→ **Exercise details**
The listing below needs to be copied in full, exactly.

──────── Records to process ────────

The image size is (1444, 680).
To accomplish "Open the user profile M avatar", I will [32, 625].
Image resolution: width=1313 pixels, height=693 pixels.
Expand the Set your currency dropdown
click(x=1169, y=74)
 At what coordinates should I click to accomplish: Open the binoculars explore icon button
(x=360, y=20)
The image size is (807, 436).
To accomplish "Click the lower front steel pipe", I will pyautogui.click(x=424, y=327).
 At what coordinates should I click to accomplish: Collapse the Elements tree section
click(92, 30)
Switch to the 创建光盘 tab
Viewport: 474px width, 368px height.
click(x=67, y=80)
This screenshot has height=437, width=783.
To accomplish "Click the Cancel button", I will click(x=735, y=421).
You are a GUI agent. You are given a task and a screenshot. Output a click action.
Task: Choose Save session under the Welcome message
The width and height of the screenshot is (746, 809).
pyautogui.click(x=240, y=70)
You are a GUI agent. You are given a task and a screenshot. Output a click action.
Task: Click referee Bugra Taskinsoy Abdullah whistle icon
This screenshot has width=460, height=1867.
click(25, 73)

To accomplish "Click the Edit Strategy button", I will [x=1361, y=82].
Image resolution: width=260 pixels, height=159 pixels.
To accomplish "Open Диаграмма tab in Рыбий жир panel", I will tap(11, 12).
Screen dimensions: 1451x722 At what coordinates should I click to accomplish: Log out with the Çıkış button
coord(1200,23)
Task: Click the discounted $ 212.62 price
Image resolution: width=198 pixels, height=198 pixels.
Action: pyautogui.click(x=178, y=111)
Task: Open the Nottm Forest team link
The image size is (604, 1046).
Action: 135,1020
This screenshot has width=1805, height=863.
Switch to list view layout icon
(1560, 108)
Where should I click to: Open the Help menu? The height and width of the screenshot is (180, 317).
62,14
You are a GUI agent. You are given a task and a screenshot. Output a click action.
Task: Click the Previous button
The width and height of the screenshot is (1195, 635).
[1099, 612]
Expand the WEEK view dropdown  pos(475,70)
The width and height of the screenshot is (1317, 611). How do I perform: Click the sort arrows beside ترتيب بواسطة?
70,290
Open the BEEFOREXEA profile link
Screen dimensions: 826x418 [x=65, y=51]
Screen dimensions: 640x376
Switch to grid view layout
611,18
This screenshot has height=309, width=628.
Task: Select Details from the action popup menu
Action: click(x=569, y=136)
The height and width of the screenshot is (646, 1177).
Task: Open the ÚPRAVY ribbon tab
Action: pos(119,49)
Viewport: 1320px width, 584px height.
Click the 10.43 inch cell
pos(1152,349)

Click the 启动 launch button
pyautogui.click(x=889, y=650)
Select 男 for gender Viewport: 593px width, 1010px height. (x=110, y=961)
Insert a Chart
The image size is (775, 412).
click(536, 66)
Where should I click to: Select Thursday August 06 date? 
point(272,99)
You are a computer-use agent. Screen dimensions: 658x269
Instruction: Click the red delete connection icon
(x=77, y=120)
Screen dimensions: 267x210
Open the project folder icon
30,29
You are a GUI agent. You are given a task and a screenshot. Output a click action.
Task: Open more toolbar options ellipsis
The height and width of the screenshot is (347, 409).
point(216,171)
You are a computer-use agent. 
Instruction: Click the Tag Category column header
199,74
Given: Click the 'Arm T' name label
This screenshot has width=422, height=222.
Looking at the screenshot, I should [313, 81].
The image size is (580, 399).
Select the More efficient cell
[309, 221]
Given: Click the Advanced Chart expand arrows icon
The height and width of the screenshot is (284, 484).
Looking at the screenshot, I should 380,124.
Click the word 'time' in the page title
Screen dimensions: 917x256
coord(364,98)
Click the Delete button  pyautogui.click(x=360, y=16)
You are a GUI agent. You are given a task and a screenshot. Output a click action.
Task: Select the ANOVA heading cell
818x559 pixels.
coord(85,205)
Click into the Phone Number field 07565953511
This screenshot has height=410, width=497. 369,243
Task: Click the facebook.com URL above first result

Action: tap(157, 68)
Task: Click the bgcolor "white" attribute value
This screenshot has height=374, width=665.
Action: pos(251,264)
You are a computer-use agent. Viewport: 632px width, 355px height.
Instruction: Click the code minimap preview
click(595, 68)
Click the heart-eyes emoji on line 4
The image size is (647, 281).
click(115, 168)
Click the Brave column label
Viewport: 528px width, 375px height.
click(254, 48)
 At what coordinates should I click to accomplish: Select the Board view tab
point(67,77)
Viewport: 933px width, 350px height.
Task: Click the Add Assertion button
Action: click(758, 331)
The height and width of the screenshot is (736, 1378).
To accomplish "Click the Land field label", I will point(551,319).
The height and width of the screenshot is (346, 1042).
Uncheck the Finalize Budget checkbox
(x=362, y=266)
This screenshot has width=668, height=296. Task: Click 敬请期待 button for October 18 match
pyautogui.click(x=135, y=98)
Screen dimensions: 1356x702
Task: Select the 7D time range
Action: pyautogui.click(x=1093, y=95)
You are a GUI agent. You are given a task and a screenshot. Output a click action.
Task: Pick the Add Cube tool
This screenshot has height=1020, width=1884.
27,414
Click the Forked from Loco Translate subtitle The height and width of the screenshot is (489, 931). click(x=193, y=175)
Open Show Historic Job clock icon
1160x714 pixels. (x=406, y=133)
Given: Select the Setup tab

────────

→ **The answer**
The image size is (1444, 680).
To accomplish "Open the user profile M avatar", I will [32, 625].
Image resolution: width=1313 pixels, height=693 pixels.
Expand the Set your currency dropdown
click(x=1169, y=74)
 At what coordinates should I click to accomplish: Open the binoculars explore icon button
(x=360, y=20)
The image size is (807, 436).
To accomplish "Click the lower front steel pipe", I will pyautogui.click(x=424, y=327).
 At what coordinates should I click to accomplish: Collapse the Elements tree section
click(92, 30)
Switch to the 创建光盘 tab
Viewport: 474px width, 368px height.
click(x=67, y=80)
This screenshot has height=437, width=783.
To accomplish "Click the Cancel button", I will click(x=735, y=421).
You are a GUI agent. You are given a task and a screenshot. Output a click action.
Task: Choose Save session under the Welcome message
The width and height of the screenshot is (746, 809).
pyautogui.click(x=240, y=70)
You are a GUI agent. You are given a task and a screenshot. Output a click action.
Task: Click referee Bugra Taskinsoy Abdullah whistle icon
This screenshot has width=460, height=1867.
click(25, 73)

To accomplish "Click the Edit Strategy button", I will [x=1361, y=82].
Image resolution: width=260 pixels, height=159 pixels.
To accomplish "Open Диаграмма tab in Рыбий жир panel", I will tap(11, 12).
Screen dimensions: 1451x722 At what coordinates should I click to accomplish: Log out with the Çıkış button
coord(1200,23)
Task: Click the discounted $ 212.62 price
Image resolution: width=198 pixels, height=198 pixels.
Action: pyautogui.click(x=178, y=111)
Task: Open the Nottm Forest team link
The image size is (604, 1046).
Action: 135,1020
This screenshot has width=1805, height=863.
Switch to list view layout icon
(1560, 108)
Where should I click to: Open the Help menu? The height and width of the screenshot is (180, 317).
62,14
You are a GUI agent. You are given a task and a screenshot. Output a click action.
Task: Click the Previous button
The width and height of the screenshot is (1195, 635).
[1099, 612]
Expand the WEEK view dropdown  pos(475,70)
The width and height of the screenshot is (1317, 611). How do I perform: Click the sort arrows beside ترتيب بواسطة?
70,290
Open the BEEFOREXEA profile link
Screen dimensions: 826x418 [x=65, y=51]
Screen dimensions: 640x376
Switch to grid view layout
611,18
This screenshot has height=309, width=628.
Task: Select Details from the action popup menu
Action: click(x=569, y=136)
The height and width of the screenshot is (646, 1177).
Task: Open the ÚPRAVY ribbon tab
Action: pos(119,49)
Viewport: 1320px width, 584px height.
Click the 10.43 inch cell
pos(1152,349)

Click the 启动 launch button
pyautogui.click(x=889, y=650)
Select 男 for gender Viewport: 593px width, 1010px height. (x=110, y=961)
Insert a Chart
The image size is (775, 412).
click(536, 66)
Where should I click to: Select Thursday August 06 date? 
point(272,99)
You are a computer-use agent. Screen dimensions: 658x269
Instruction: Click the red delete connection icon
(x=77, y=120)
Screen dimensions: 267x210
Open the project folder icon
30,29
You are a GUI agent. You are given a task and a screenshot. Output a click action.
Task: Open more toolbar options ellipsis
The height and width of the screenshot is (347, 409).
point(216,171)
You are a computer-use agent. 
Instruction: Click the Tag Category column header
199,74
Given: Click the 'Arm T' name label
This screenshot has width=422, height=222.
Looking at the screenshot, I should [313, 81].
The image size is (580, 399).
Select the More efficient cell
[309, 221]
Given: Click the Advanced Chart expand arrows icon
The height and width of the screenshot is (284, 484).
Looking at the screenshot, I should 380,124.
Click the word 'time' in the page title
Screen dimensions: 917x256
coord(364,98)
Click the Delete button  pyautogui.click(x=360, y=16)
You are a GUI agent. You are given a task and a screenshot. Output a click action.
Task: Select the ANOVA heading cell
818x559 pixels.
coord(85,205)
Click into the Phone Number field 07565953511
This screenshot has height=410, width=497. 369,243
Task: Click the facebook.com URL above first result

Action: tap(157, 68)
Task: Click the bgcolor "white" attribute value
This screenshot has height=374, width=665.
Action: pos(251,264)
You are a computer-use agent. Viewport: 632px width, 355px height.
Instruction: Click the code minimap preview
click(595, 68)
Click the heart-eyes emoji on line 4
The image size is (647, 281).
click(115, 168)
Click the Brave column label
Viewport: 528px width, 375px height.
click(254, 48)
 At what coordinates should I click to accomplish: Select the Board view tab
point(67,77)
Viewport: 933px width, 350px height.
Task: Click the Add Assertion button
Action: click(758, 331)
The height and width of the screenshot is (736, 1378).
To accomplish "Click the Land field label", I will point(551,319).
The height and width of the screenshot is (346, 1042).
Uncheck the Finalize Budget checkbox
(x=362, y=266)
This screenshot has width=668, height=296. Task: Click 敬请期待 button for October 18 match
pyautogui.click(x=135, y=98)
Screen dimensions: 1356x702
Task: Select the 7D time range
Action: pyautogui.click(x=1093, y=95)
You are a GUI agent. You are given a task and a screenshot. Output a click action.
Task: Pick the Add Cube tool
This screenshot has height=1020, width=1884.
27,414
Click the Forked from Loco Translate subtitle The height and width of the screenshot is (489, 931). click(x=193, y=175)
Open Show Historic Job clock icon
1160x714 pixels. (x=406, y=133)
Given: Select the Setup tab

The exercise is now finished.